Verbindlichkeiten: Welche Aufwendungen den Wert des Erbes verringern

Nachlassverbindlichkeiten darf der Erbe von seinem steuerpflichtigen Erwerb abziehen. Damit mindert er den Wert des Erbes und zahlt am Ende weniger Erbschaftssteuer.

Warum sind Nachlassverbindlichkeiten abziehbar?

Erbschaftssteuerpflichtig ist nicht das Vermögen des Erblassers an sich, sondern nur die „Bereicherung“ des Erben – also dessen tatsächlicher Vermögenszuwachs. Deshalb darf der Erbe bestimmte Kosten, die in Verbindung mit der Erbschaft entstehen, abziehen. Diese mindern das Vermögen und damit die Bereicherung. Unter dem Strich unterliegt damit quasi nur das Netto der Erbschaft der Erbschaftssteuer.

 

Was sind Nachlassverbindlichkeiten?

Welche Aufwendungen zu den Nachlassverbindlichkeiten zählen, ist im Gesetz ausführlich geregelt (§ 10 Abs. 5 ErbStG).

Zu den Nachlassverbindlichkeiten zählen:

Praxistipp:

Für die Erbfallkosten gibt es einen Pauschbetrag in Höhe von 10.300 Euro. Damit spart sich der Erwerber einen detaillierten Nachweis der angefallenen Kosten. Höhere Aufwendungen kann er jederzeit durch Einzelnachweis darlegen. Schulden und Verbindlichkeiten sind in tatsächlicher Höhe zu berücksichtigen, hier gibt es weder Pauschbetrag noch Höchstbetrag.

AUFGABE A =
Prüfe, ob die folgenden Aussagen mit dem Text über Nachlassverbindlichkeiten übereinstimmen. Antworte jeweils mit Ja oder Nein und zitiere die entscheidenden Worte des Textes wörtlich.
(i) Für Erbfallkosten gibt es einen Pauschbetrag von 10.300 Euro.
(ii) Für Schulden und Verbindlichkeiten gilt ein Höchstbetrag.
(iii) Der Erbschaftssteuer unterliegt das gesamte Vermögen des Erblassers.
AUFGABE B =
Setze den Text über Nachlassverbindlichkeiten nach seinem letzten Satz mit einigen Sätzen fort.

DATENBEREICH =
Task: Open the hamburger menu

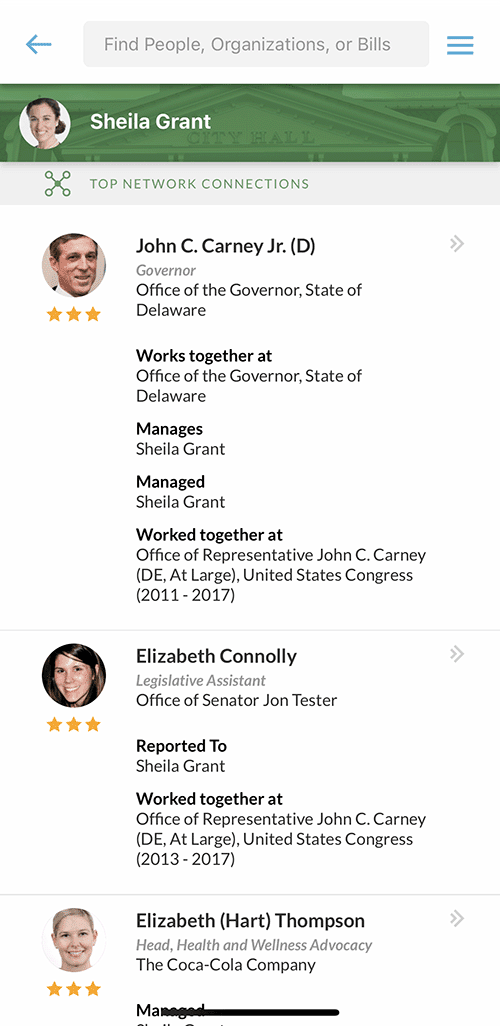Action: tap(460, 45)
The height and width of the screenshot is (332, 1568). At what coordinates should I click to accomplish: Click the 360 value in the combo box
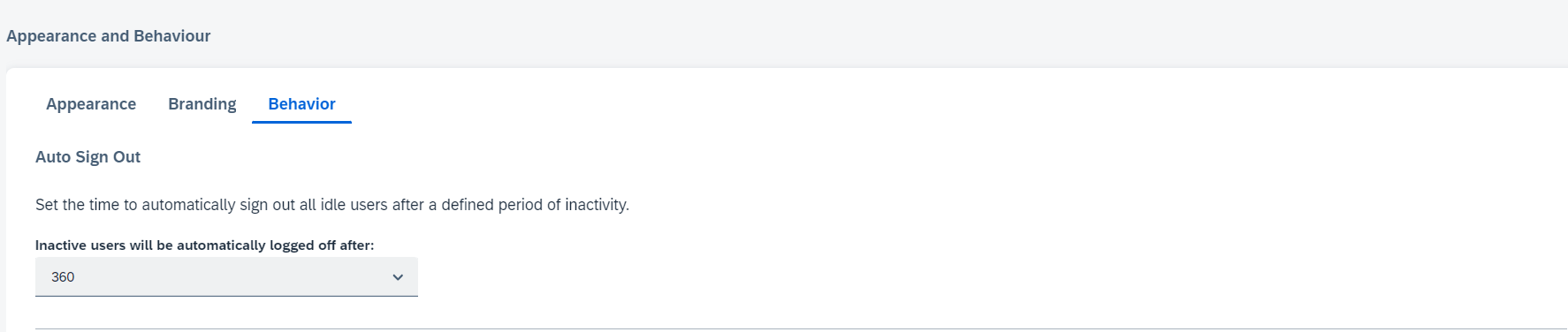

ERGEBNIS A =
(i) Ja: „Für die Erbfallkosten gibt es einen Pauschbetrag in Höhe von 10.300 Euro.“
(ii) Nein: „hier gibt es weder Pauschbetrag noch Höchstbetrag.“
(iii) Nein: „Erbschaftssteuerpflichtig ist nicht das Vermögen des Erblassers an sich, sondern nur die „Bereicherung“ des Erben“

ERGEBNIS B =
Was sind keine Nachlassverbindlichkeiten?

Bestimmte Aufwendungen sind vom Abzug als Nachlassverbindlichkeiten ausgeschlossen. So soll zum Beispiel steuerfreies Vermögen nicht doppelt begünstigt werden, indem zusätzlich zur Steuerfreiheit noch Schulden abziehbar sind. Kosten, die der Erbe gar nicht tragen muss, sollen sich ebenfalls nicht steuermindernd auswirken dürfen.

Nicht als Nachlassverbindlichkeiten abzugsfähig sind deshalb:

  • Schulden und Lasten, soweit sie in wirtschaftlichem Zusammenhang mit Vermögensgegenständen stehen, die nicht der Besteuerung nach dem ErbStG unterliegen (§ 10 Abs. 6 Satz 1 ErbStG)
  • Schulden und Lasten, soweit die Vermögensgegenstände, mit denen sie in wirtschaftlichem Zusammenhang stehen, steuerbefreit sind (§ 10 Abs. 6 Satz 3 ErbStG)
  • Schulden, wenn diese bereits bei der Bewertung berücksichtigt wurden (z.B. bei einem Gewerbebetrieb)
  • die vom Erben zu entrichtende Erbschaftssteuer (§ 10 Abs. 8 ErbStG)
  • Auflagen, die dem Erben selbst zugutekommen (§ 10 Abs. 9 ErbStG)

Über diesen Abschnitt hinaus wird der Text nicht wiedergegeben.